First I looked at a page my colleague, Ken McGaffin talks about in the NY Times on Craft Beer.
The NY Times is a great paper (most of the time) and you would think that their content ranks generally well, but according to the team over at SEMRush, this page could do with some help:
In the above chart, it seems this page is STRONGEST (In Google’s eyes) for the phrase “Lambic Beer”… but it only ranks 28. We can see just HOW much Google thinks this article is about Lambic Beer by cutting and pasting the body of the text from the article into the Google Cloud NLP “try it” box. When doing so, we see initially see this:
Google’s NLP AI takes the content and splits it up into what we understand as “entities”. The Entities are shown in colour with a little number below each one. The numbers are actually relative rankings based on the SALIENCE of the entity within the article itself. So the most salient entity is “(mr.) stuffings”(!) – It seems that the phrase “mr” is scored, but then dropped in th final analysis. If you scroll down below this table, you see these entities listed, in salience order, and with a score between 0 and 1 for each entity:
These are the top six entities… the word “beer” is the second most saleint (or relevant) entity with Mr. Jeffery Stuffings seeming to appear twice. “Lambic beer” which is the best organic performing phrase according to SEMrush only starts to make an appearance at position 8:
So now we have some absolute numbers. The salience of “beer” in this article is 0.06 (out of a maximum of 1). The salience of “Lambic” is 0.02 out of 1. Without a comparison, it’s hard to know whether this is good or bad, so let’s type in “Lambic Beer” into Google and pull out a competing article. I pulled out this one from the Telegraph. Once again I cut and pasted the body of the story into the Google NLP tool. This time there is a huge difference!

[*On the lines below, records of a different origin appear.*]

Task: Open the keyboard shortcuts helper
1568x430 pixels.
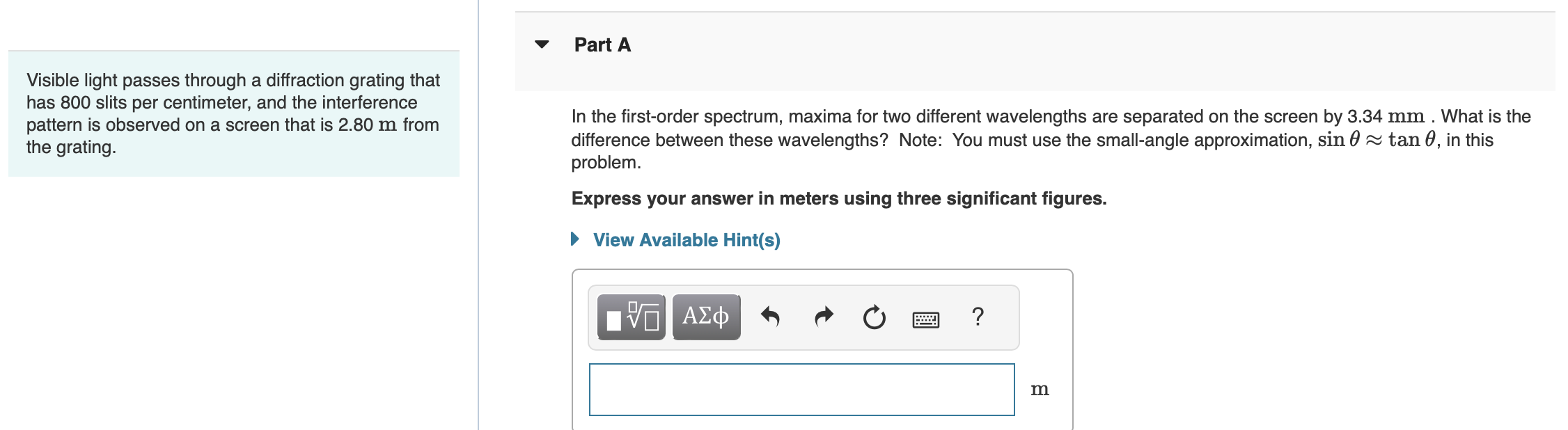Action: point(926,319)
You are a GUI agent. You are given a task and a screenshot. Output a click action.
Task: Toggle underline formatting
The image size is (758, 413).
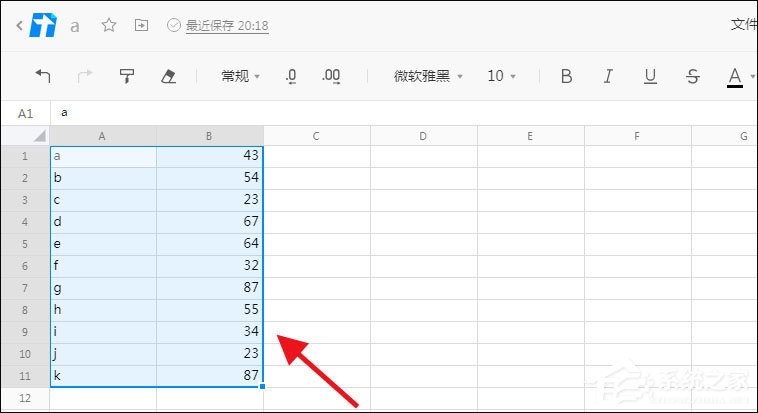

Google’s NLP tool shows that the word “Lambic” is the number 1 most salient entity mentioned in this article. The score is 0.25 out of a maximum score of 1. That is a LOT stronger than the 0.02 we saw in the first article.
Not only this, but Google has also shown us the entity types… “organisation”, “person”, “Consumer goods”, showing how Google has not just understood the words, but what they mean as well.
Surfacing the Relevance and Saliency of a piece of Content
Google has understood for some years now that unstructured content is hard to file and categorise. If you go to a real world library and ask for a book on the “Earth”, does the librarian direct you to the Astronomy section or the Geology section? The History section or the Maps section? Without more information about your request, the librarian cannot say, but here’s the rub that kills libraries: They need to have already put each book in one section, before you ask the librarian! A really clever library might have several copies of the right book in several sections to cover all the bases, but ultimately, the limitation of the library is that moving the books (or pages or chapters) between sections is just not possible.
By reading ALL of the content of all of the unstructured pages, Google is breaking down the bits of content, each individual piece of meaning, into smaller and smaller components. Now, not only is a website about many things, even a PAGE is about many things. In fact, even a single sentence can (and is) about many things.
The natural endpoint of this, several years from now, is that Google will hardly ever return actual web URLs, which is a philosophical point that I enjoy debating with SEOs at conferences. In the meantime, SEOs want traffic to their web pages, so the challenge remains the same if that is the goal… how to make YOUR web page content more salient than that of the competition?
Google’s Natural Language Processing API Toolkit
Google and the information retrieval industry have now spent immense resources developing multiple approaches to Natural Language Processing. There is CBOW (Continuous Bag of Words), Word2Vec, Skipgrams, nGrams, Harmonic Centrality and Topical PageRank to name a few buzzwords – all of which are backed up with research papers and patents and algorithms. But how do we know what ones Google actually use, and what will happen if we develop a new methodology only to find Google changing its algorithms just as we go live?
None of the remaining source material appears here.